Document
------------------------------------------------------------

Démocratie participative et développement durable

 Si le développement durable exige la participation, la participation peut-elle être circonscrite d’entrée de cause dans une perspective de développement durable ?
 Le développement durable n’est-il pas un projet politique qui, par essence, ne recueille pas l’unanimité et qui, dès lors, s’il est présenté comme le cadre dans lequel doit se développer la participation, va rejeter sur les marges de celle-ci les opposants à ce projet ?
 Dans un tel cas de figure, la démocratie participative n’est plus démocratique puisqu’elle exclut d’entrée de cause ceux qui ne sont pas d’accord avec son objet... N’est-ce pas ainsi qu’est ressenti actuellement le Forum de Saint-Jean par une partie de la population qui ne se retrouve pas dans les idées de modération de trafic par exemple et qui décide de boycotter les réunions ?

 Atelier introduit par :

 Manuel Tornare, conseiller administratif de la Ville de Genève
 Gaëlle Haeny, chargée de projets à equiterre
 Dominique Joye, professeur à l’UNIL - faculté des sciences sociales et politiques
  Sami Kanaan, Directeur adjoint au Département des affaires sociales, des écoles et de l’environnement de la Ville de Genève
 Alberto Perez Iriarte - Département de l’économie et de la santé / Service cantonal du développement durable


NB : voir également quelques liens sur les Ateliers de l’Avenir organisés par ECO 21 pour l’élaboration des Agendas 21 communaux en bas de page.

------------------------------------------------------------

Défi 1
Selon le document, quelle fonction Gaëlle Haeny occupe-t-elle ?
Défi 2
Recopiez le passage du document compris entre « Démocratie participative et » et « de développement durable ? », bornes incluses.
Les lignes qui suivent ne sont pas requises.

Jeu de données
------------------------------------------------------------

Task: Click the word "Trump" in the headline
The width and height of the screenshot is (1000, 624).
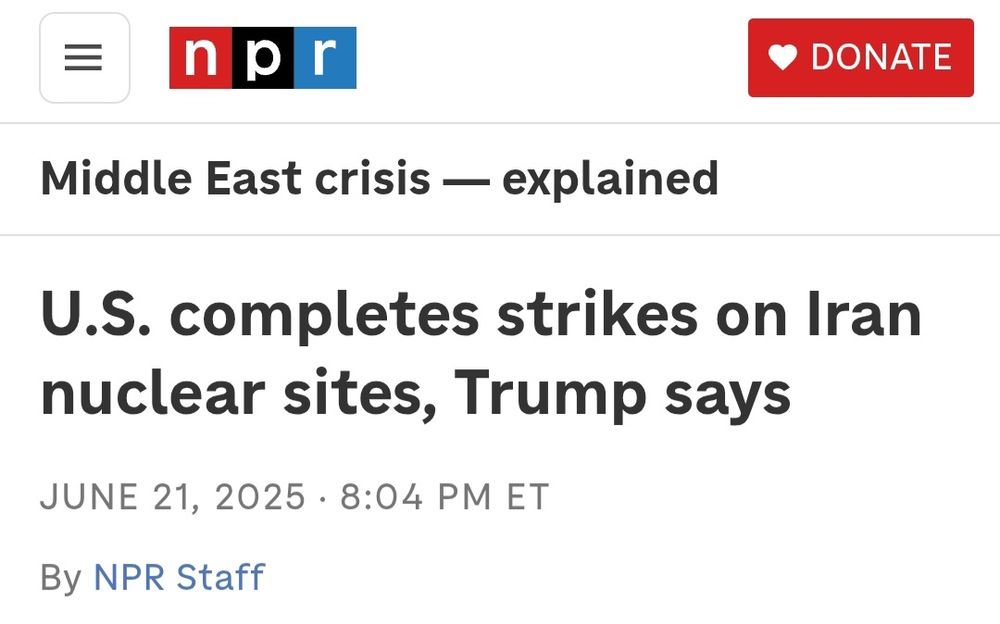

------------------------------------------------------------

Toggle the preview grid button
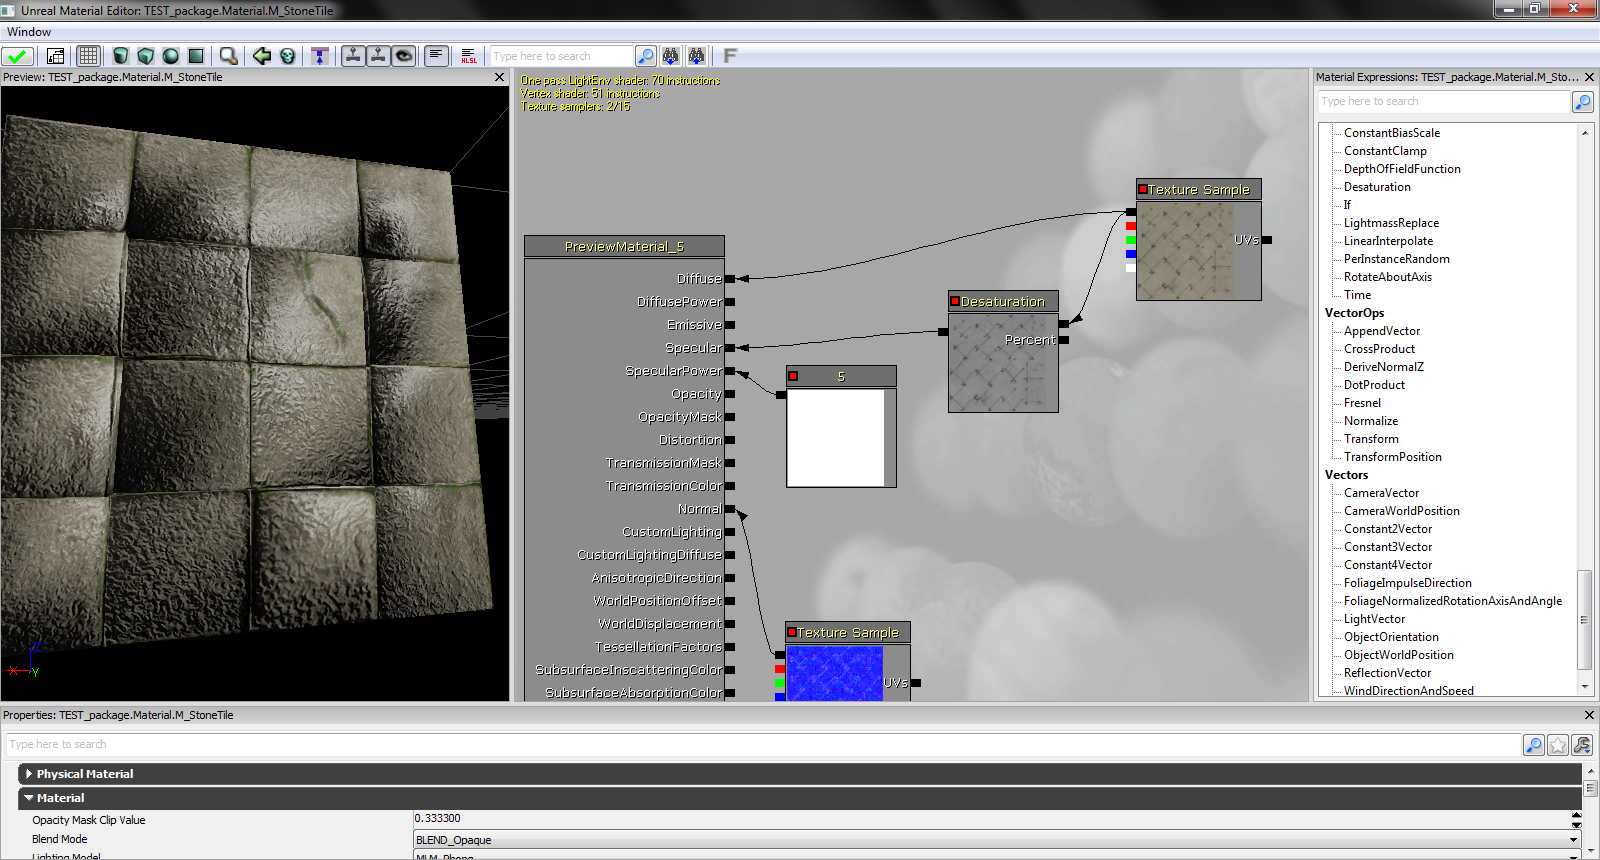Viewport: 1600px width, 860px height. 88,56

------------------------------------------------------------

Résultat 1
Elle est chargée de projets à equiterre.

Résultat 2
Démocratie participative et développement durable

 Si le développement durable exige la participation, la participation peut-elle être circonscrite d’entrée de cause dans une perspective de développement durable ?